Suitability of Scolytus multistriatus and Dendroctonus ponderosae as hosts for the entomogenous nematode Neoaplectana carpocapsae
1981
MacVean, C.M. | Brewer, J.W.
The suitability of the lesser European elm bark beetle, Scolytus multistriatus (Marsham), and the mountain pine beetle, Dendroctonus ponderosae Hopkins, as hosts for the entomogenous nematode Neoaplectana carpocapsae Weiser was evaluated in laboratory and greenhouse experiments. These two species also were compared with larvae of the wax moth, Galleria mellonella (L.), with respect to suitability for nematode reproduction. All stages of both bark beetle species were susceptible to parasitism by N. carpocapsae, with rates of infection ranging from 10 to 66%. Adults of D. ponderosae were the least susceptible of all stages tested of both species.

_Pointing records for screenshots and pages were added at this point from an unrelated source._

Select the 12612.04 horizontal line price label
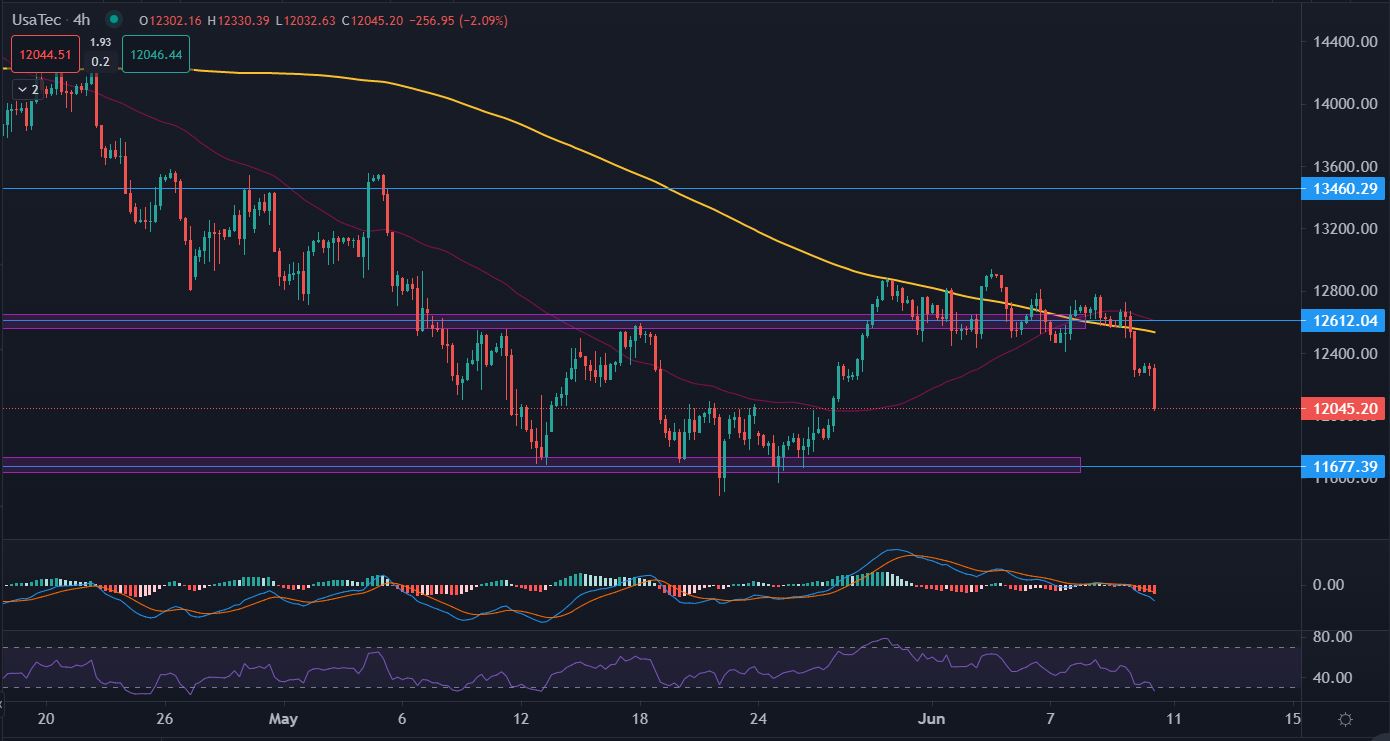Screen dimensions: 1390x741 pyautogui.click(x=1343, y=321)
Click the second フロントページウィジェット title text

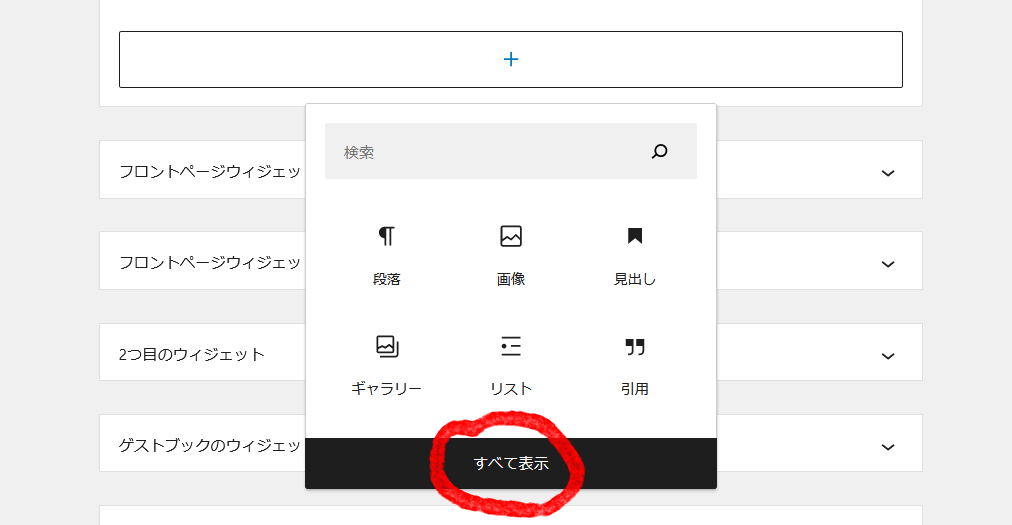(210, 262)
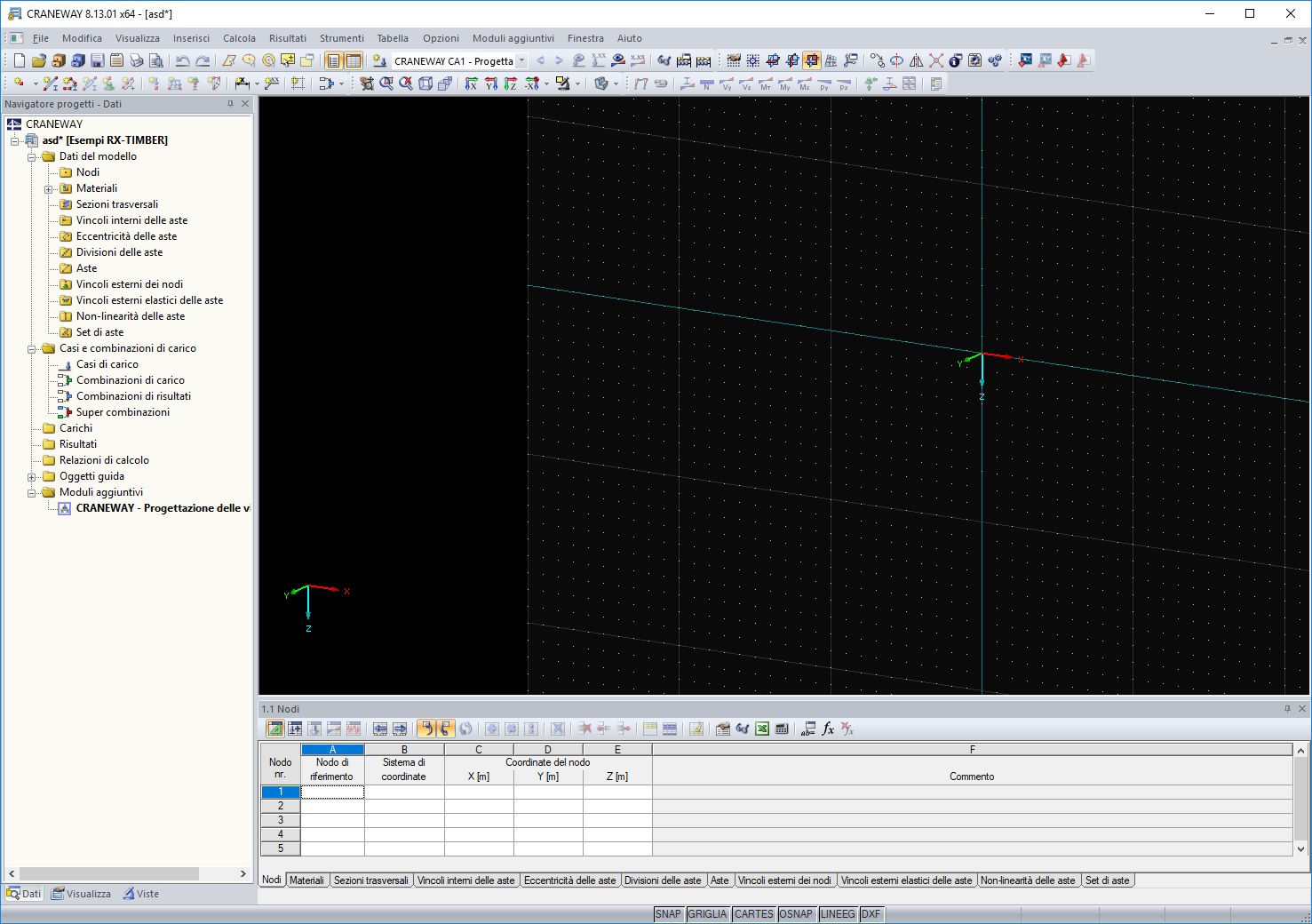Switch to Visualizza navigator tab
1312x924 pixels.
82,894
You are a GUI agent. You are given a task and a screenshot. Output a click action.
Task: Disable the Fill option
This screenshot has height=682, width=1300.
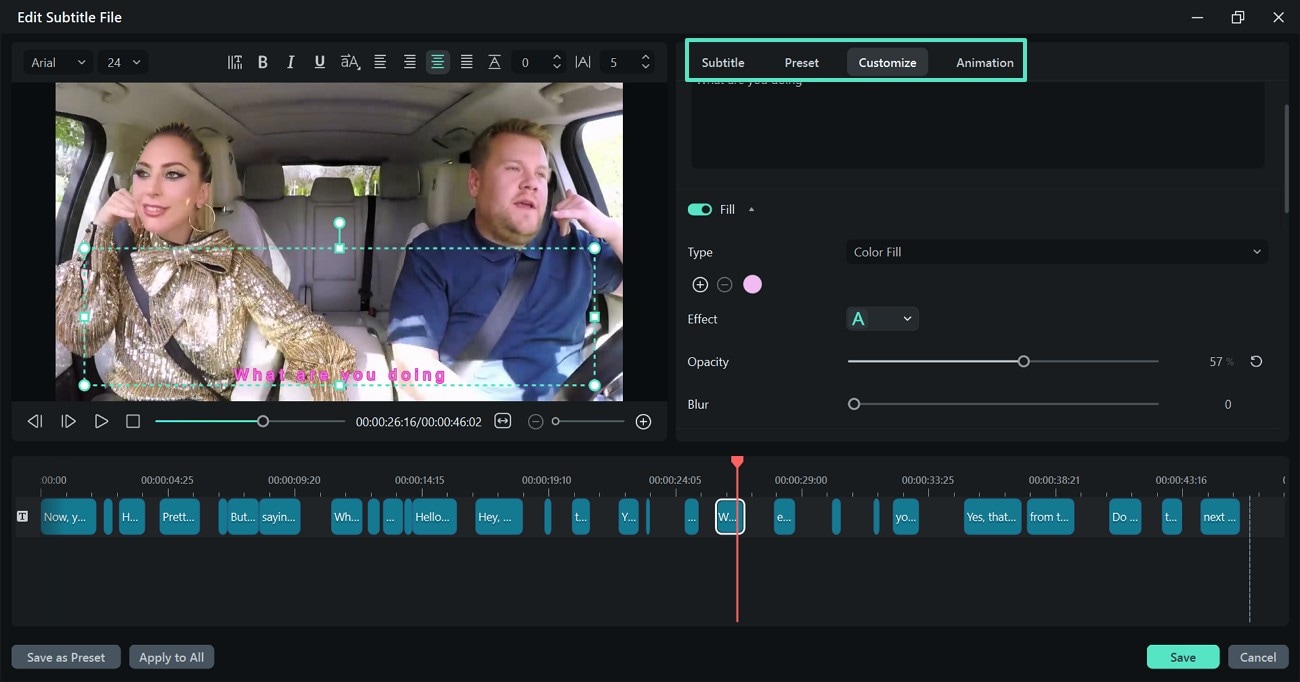click(x=700, y=209)
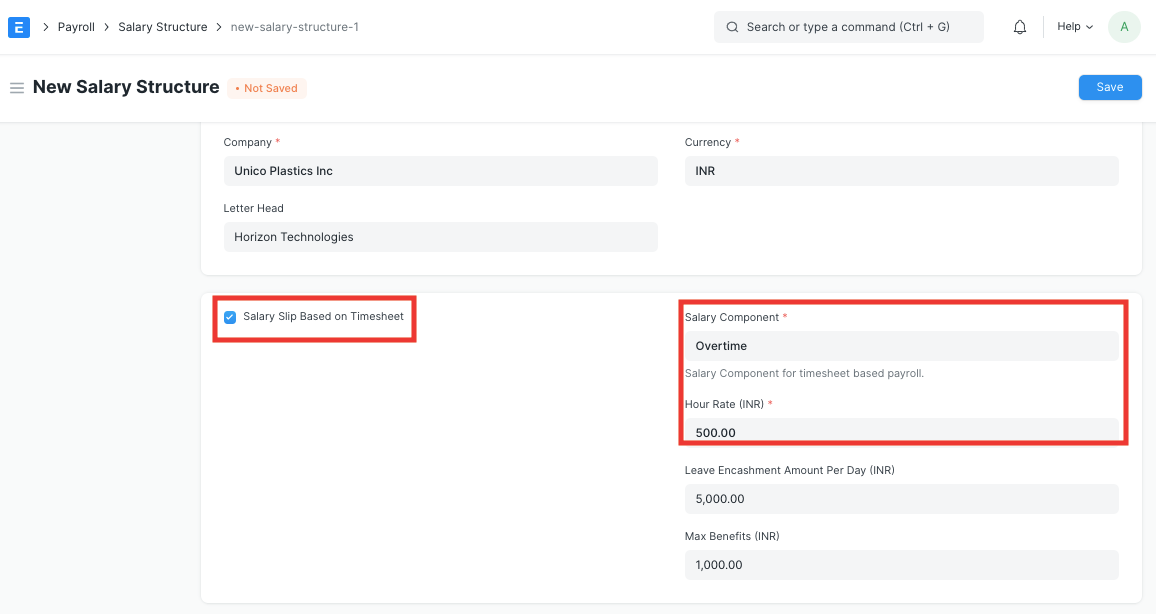
Task: Click the ERPNext home logo icon
Action: coord(19,27)
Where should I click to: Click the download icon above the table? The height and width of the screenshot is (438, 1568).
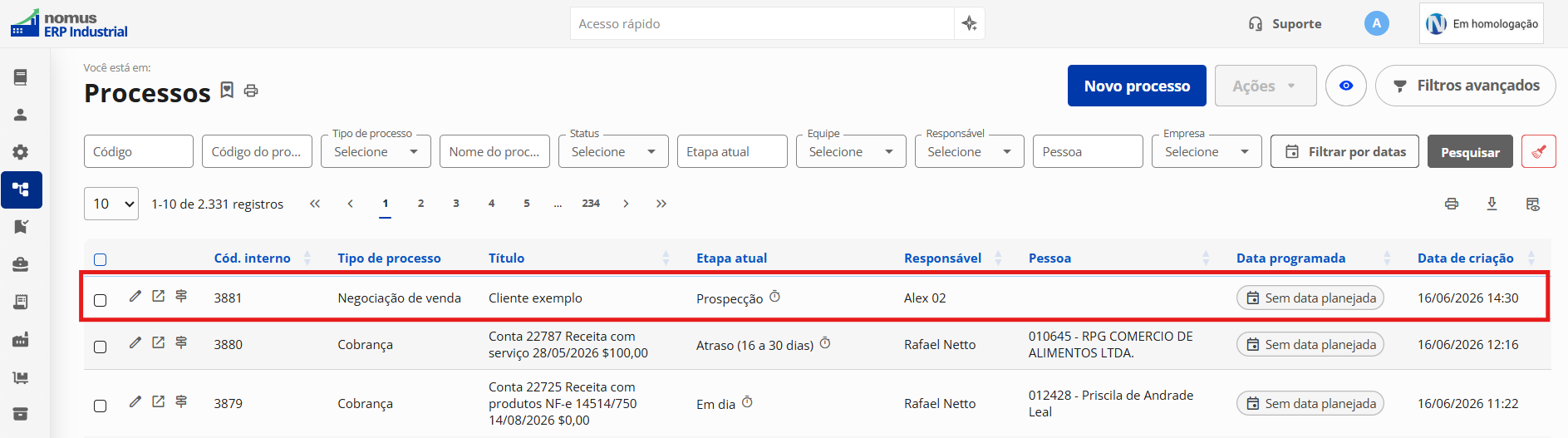point(1492,204)
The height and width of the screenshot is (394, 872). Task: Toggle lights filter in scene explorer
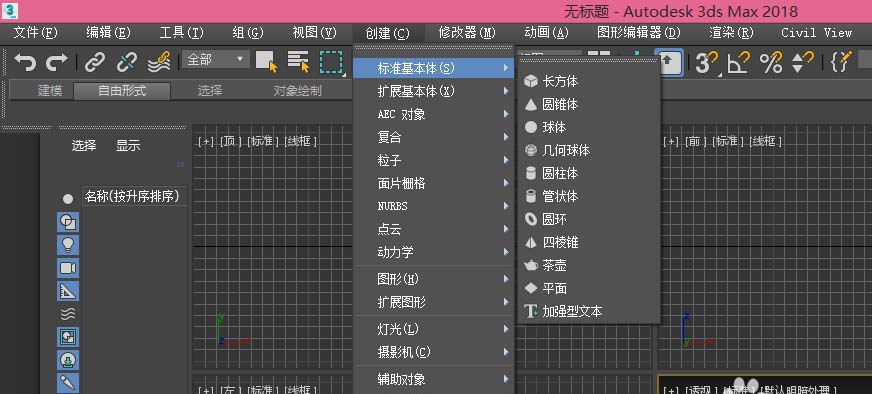68,245
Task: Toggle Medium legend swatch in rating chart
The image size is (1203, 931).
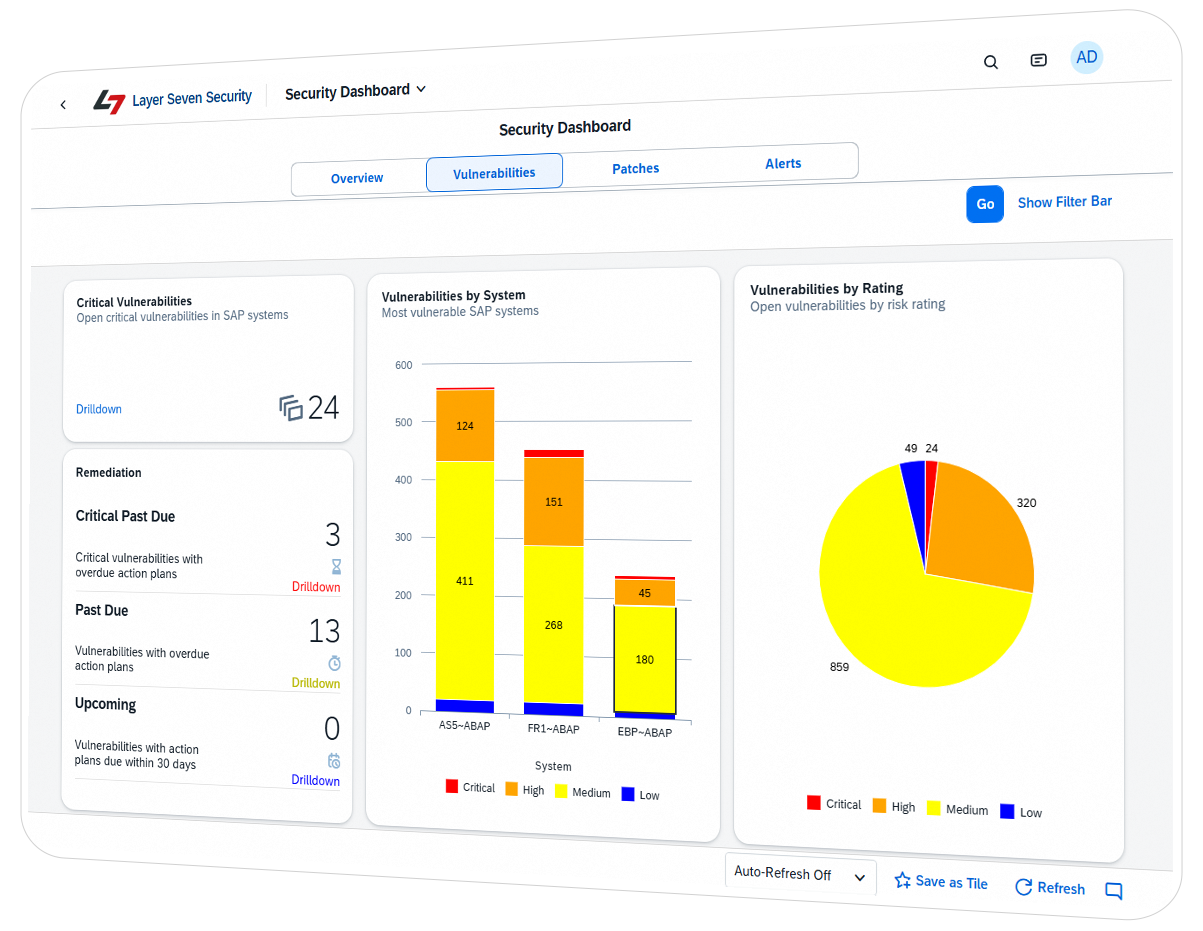Action: (x=935, y=807)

The rate of infection in D. ponderosae was dosage dependent up to 85 dauerlarvae (infective juvenile nematodes) per insect. A comparison of total yield of nematodes among the three insect species tested suggests that S. multistriatus and G. mellonella larvae are about equally suitable hosts for the nematodes; D. ponderosae appears considerably less suitable. Greenhouse trials showed that dauerlarvae of N. carpocapsae could be recovered alive from frass in beetle-infested pine bolts sprayed several weeks previously with a water-plus-antidesiccant suspension of infective nematodes.